A company manufactures two types of cardigons: type A and type B. It costs ₹360 to make a type A cardigon and ₹120 to make a type B cardigon. The company can make atmost 300 cardigons and spend atmost ₹72000 a day. The number of cardigons of type B cannot exceed the number of cardigons of type A by more than 200. The company makes a profit of ₹100 for each cardigon of type A and ₹50 for every cardigon of type B. Formulate this problem as a linear programming problem to maximise the profit of the company. Solve it graphically and find maximum profit.

₹22500

The correct answer is Option (3) → ₹22500

Let x cardigons of type A and y cardigons of type B be manufactured per day by the company, then profit P (in ₹) = $100x + 50y$.

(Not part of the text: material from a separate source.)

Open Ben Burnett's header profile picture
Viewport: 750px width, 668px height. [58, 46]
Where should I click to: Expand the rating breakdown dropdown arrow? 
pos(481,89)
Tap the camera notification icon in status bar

Hence, the problem can be formulated as an L.P.P. as follows:

Maximize $P = 100x + 50y$ subject to the constraints

$360x + 120y ≤ 72000$ i.e. $3x + y ≤ 600$ (investment constraint)

$x + y ≤ 300$ (capacity constraint)

$y ≤ x + 200$ (type B constraint)

$x ≥ 0, y ≥ 0$ (non-negativity constraints)

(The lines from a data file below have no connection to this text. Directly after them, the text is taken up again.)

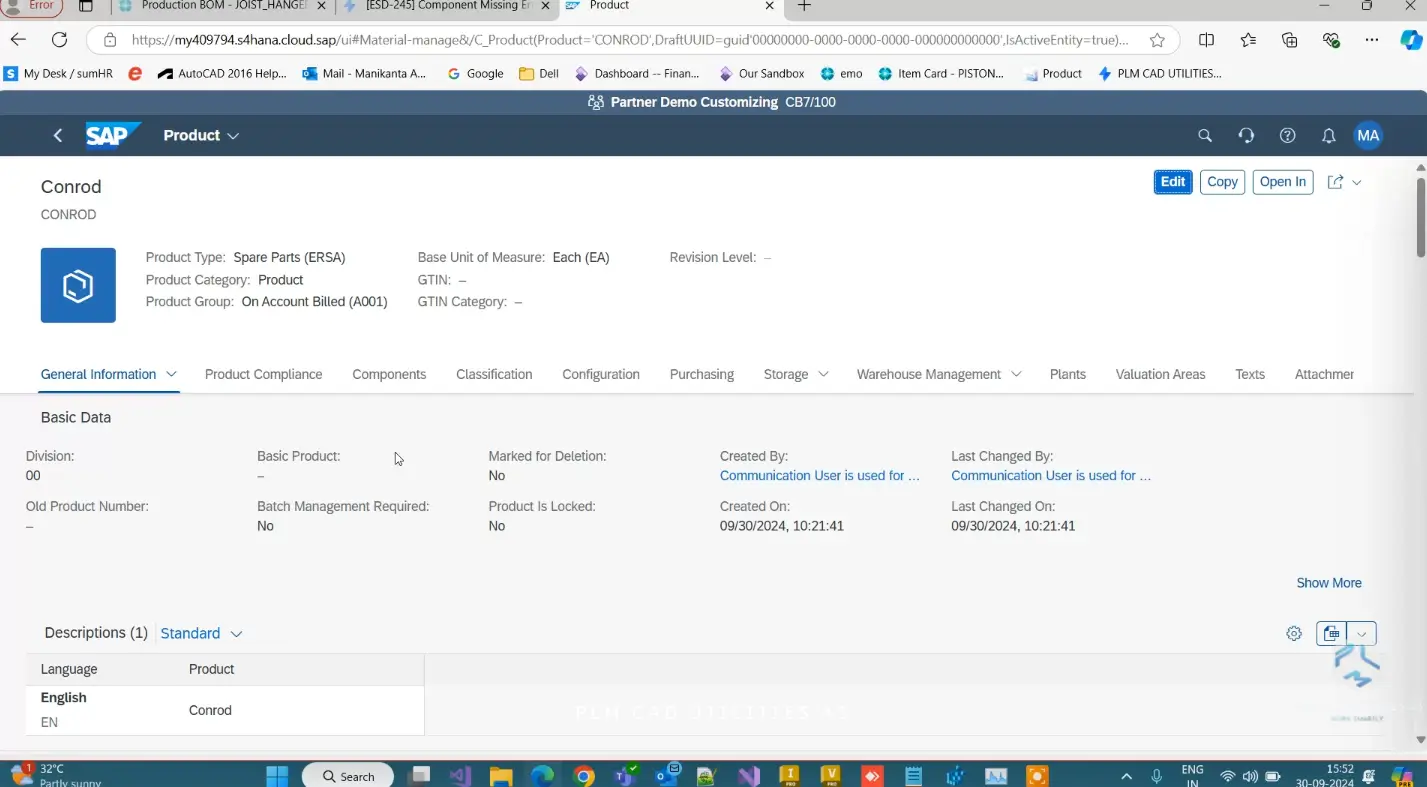The height and width of the screenshot is (787, 1427).
Task: Click the SAP logo
Action: click(111, 135)
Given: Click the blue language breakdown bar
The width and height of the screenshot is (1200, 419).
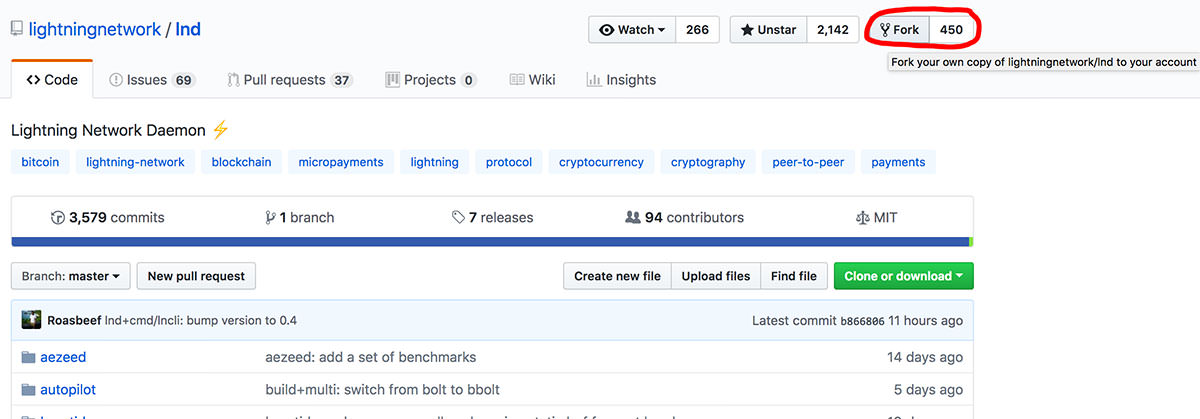Looking at the screenshot, I should 490,241.
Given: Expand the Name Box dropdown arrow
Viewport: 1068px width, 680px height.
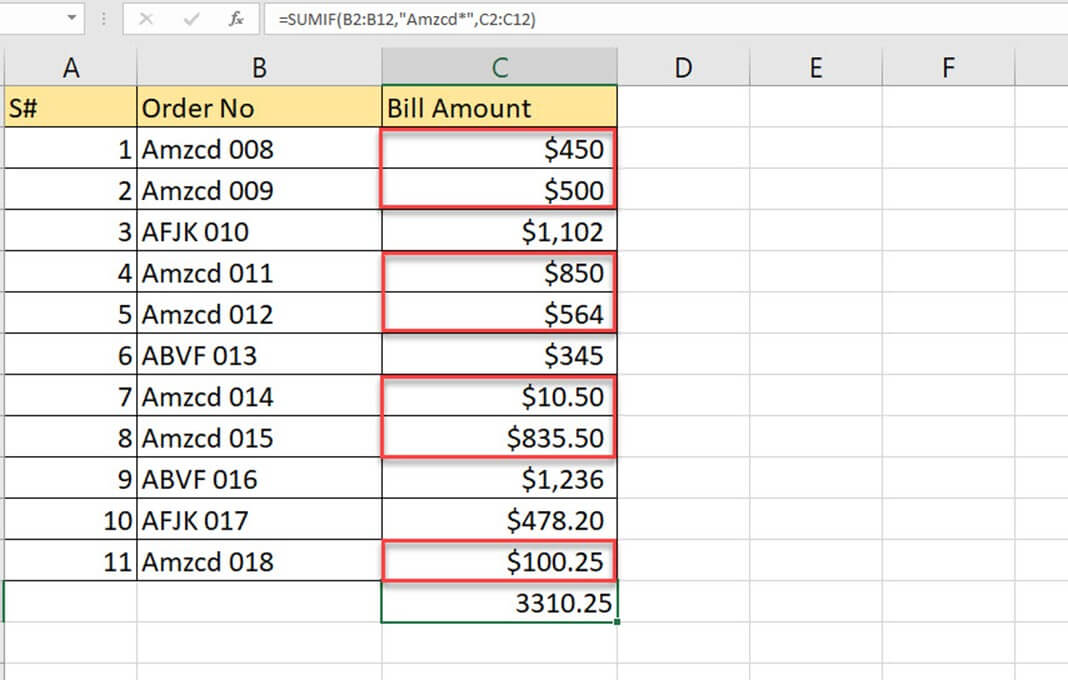Looking at the screenshot, I should [x=72, y=19].
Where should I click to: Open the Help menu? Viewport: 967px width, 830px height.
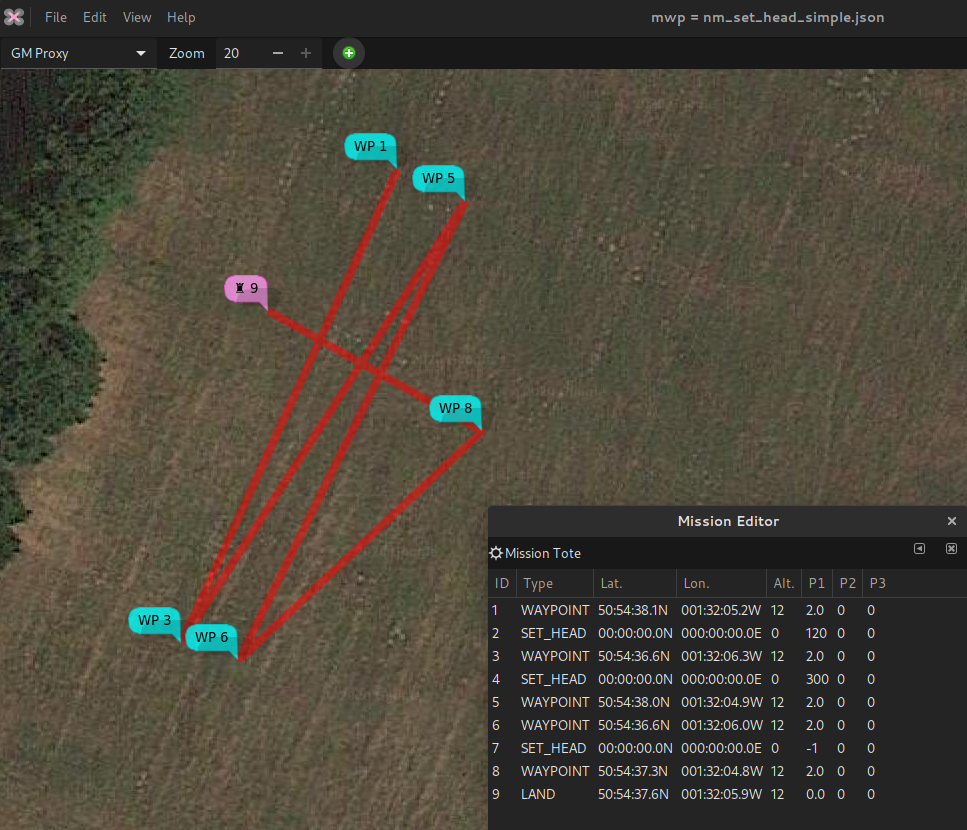tap(181, 17)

Draw the lines $3x + y = 600, x + y = 300$ and $y = x + 200$ and shade the region satisfied by the above inequalities.

The shaded portion OABCD shows the feasible region, which is bounded.

The corner points of the feasible region are O (0, 0), A (200, 0), B(150, 150), C (50, 250) and D(0, 200).

The values of P at the corner points are:

at $O(0, 0), P = 100×0 + 50×0 = 0;$

at $A (200, 0),P = 100×200+ 50×0 = 20000;$

at $B(150, 150),P = 100×150 + 50×150 = 22500;$

at $C (50, 250), P = 100×50 + 50×250 = 17500;$

at $D(0,200),P = 100×0 + 50×200 = 10000$.

We note that the value of P is maximum at the point B.

Hence, maximum profit = ₹22500 by manufacturing 150 cardigons of type A and 150 cardigons of type B.